Single by Ozuna

from the album Odisea
- Language: Spanish
- Released: August 11, 2017
- Genre: Reggaeton
- Length: 3:08
- Songwriters: Juan Carlos Ozuna; José Aponte; Carlos Ortiz; Luis Ortiz; Vicente Saavedra; Juan Rivera;
- Producers: Bless The Producer; Hi Music Hi Flow; Gaby Music; Chris Jedi;

Ozuna singles chronology
| "Que Va" (2017) | "Se Preparó" (2017) | "Una Flor" (2017) |

Music video
- Se Preparó on YouTube

= Se Preparó =

2017 song by Ozuna

"Se Preparó" is a song by Puerto Rican singer Ozuna released in 2017.

==Background==
"Se Preparó" was released on August 11, 2017, as the first prelude to his debut album Odisea. The song was written by Ozuna, José Aponte, Carlos Ortiz, Luis Ortiz, Juan River, Vicente Saavedra, and his producers Bless The Producer, Hi Music Hi Flow, Gabi Music and Chris Jedi, addresses in his lyrics about a relationship in which a girl has a boyfriend who is unfaithful and treats her badly, which promises changes that in the end never come.

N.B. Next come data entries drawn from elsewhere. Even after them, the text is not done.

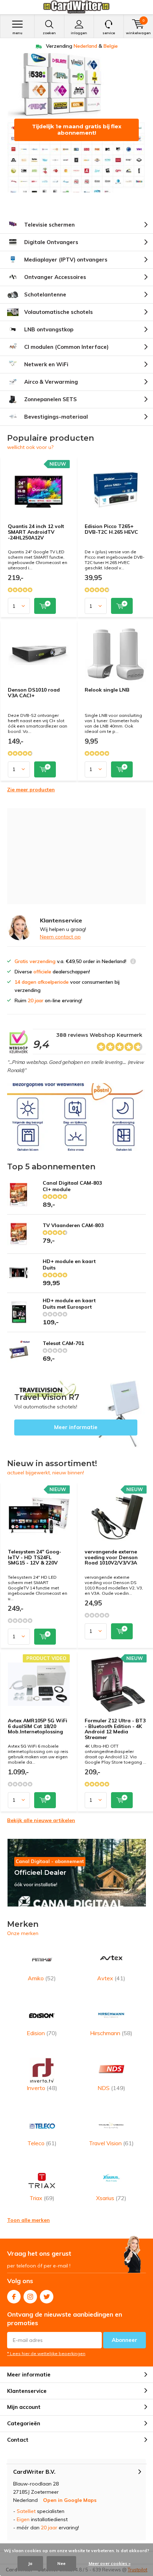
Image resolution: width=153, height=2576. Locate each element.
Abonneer (124, 2340)
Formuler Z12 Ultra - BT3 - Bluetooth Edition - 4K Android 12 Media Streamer (115, 1728)
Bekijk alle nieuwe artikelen (41, 1820)
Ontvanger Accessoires (55, 277)
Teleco (42, 2143)
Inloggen (79, 33)
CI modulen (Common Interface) (66, 346)
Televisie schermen (49, 224)
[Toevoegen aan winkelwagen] (45, 606)
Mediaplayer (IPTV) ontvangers (65, 259)
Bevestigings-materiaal (56, 416)
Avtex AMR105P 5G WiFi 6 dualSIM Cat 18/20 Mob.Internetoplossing (37, 1726)
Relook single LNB (107, 690)
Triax (42, 2198)
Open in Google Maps (69, 2500)
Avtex (111, 1978)
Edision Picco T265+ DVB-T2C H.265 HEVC (111, 529)
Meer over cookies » (110, 2563)
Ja (30, 2563)
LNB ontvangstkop (48, 329)
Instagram (30, 2296)
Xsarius (111, 2198)
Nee (61, 2563)
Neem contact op (60, 936)
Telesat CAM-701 (63, 1343)
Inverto (42, 2087)
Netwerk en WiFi (46, 364)
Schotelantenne (45, 294)
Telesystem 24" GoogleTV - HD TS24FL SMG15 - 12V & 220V (34, 1557)
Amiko (42, 1978)
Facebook (14, 2296)
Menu (17, 33)
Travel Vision (111, 2143)
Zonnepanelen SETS (50, 399)
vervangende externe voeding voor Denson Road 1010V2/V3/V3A (111, 1557)
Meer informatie (76, 1414)
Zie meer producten (31, 789)
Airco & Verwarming (51, 381)
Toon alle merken (28, 2220)
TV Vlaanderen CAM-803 (73, 1225)
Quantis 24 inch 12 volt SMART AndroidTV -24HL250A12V (36, 531)
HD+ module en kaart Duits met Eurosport (69, 1303)
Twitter (46, 2296)
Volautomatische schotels (58, 312)
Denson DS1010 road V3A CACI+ (34, 693)
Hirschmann (111, 2033)
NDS (111, 2087)
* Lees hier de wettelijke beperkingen (46, 2353)
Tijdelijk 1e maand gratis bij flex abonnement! (76, 129)
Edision (42, 2033)
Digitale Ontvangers (51, 242)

In August 2018, a remix version had been announced with the singer Farruko and Maluma, and his producers Julian Turizo, Chris Jedi, Gaby Music, Ray El Ingeniero and Hi Music Hi Flow.

==Music video==
"Se Preparó" was released on August 11, 2017, on YouTube and was recorded in Caracas, Venezuela and was directed by the Venezuelan producer Nuno Gomes. As of August 2025, the song has received over 1.8 billion views on YouTube.

==Charts==

===Weekly charts===

| Chart (2017) | Peak position |
|---|---|
| Mexico Espanol Airplay (Billboard) | 14 |
| Spain (Promusicae) | 3 |
| US Hot Latin Songs (Billboard) | 16 |
| US Latin Airplay (Billboard) | 14 |
| US Latin Pop Airplay (Billboard) | 20 |
| US Latin Rhythm Airplay (Billboard) | 8 |

===Year-end charts===

| Chart (2017) | Position |
|---|---|
| Spain (PROMUSICAE) | 46 |

| Chart (2018) | Position |
|---|---|
| Dominican Republic Streaming (Monitor Latino) | 95 |
| Spain (PROMUSICAE) | 79 |
| US Hot Latin Songs (Billboard) | 53 |

==Certifications==

| Region | Certification | Certified units/sales |
| Italy (FIMI) | Platinum | 50,000^{‡} |
| Spain (Promusicae) | 5× Platinum | 300,000^{‡} |
| United States (RIAA) | 21× Platinum (Latin) | 1,260,000^{‡} |
^{‡} Sales+streaming figures based on certification alone.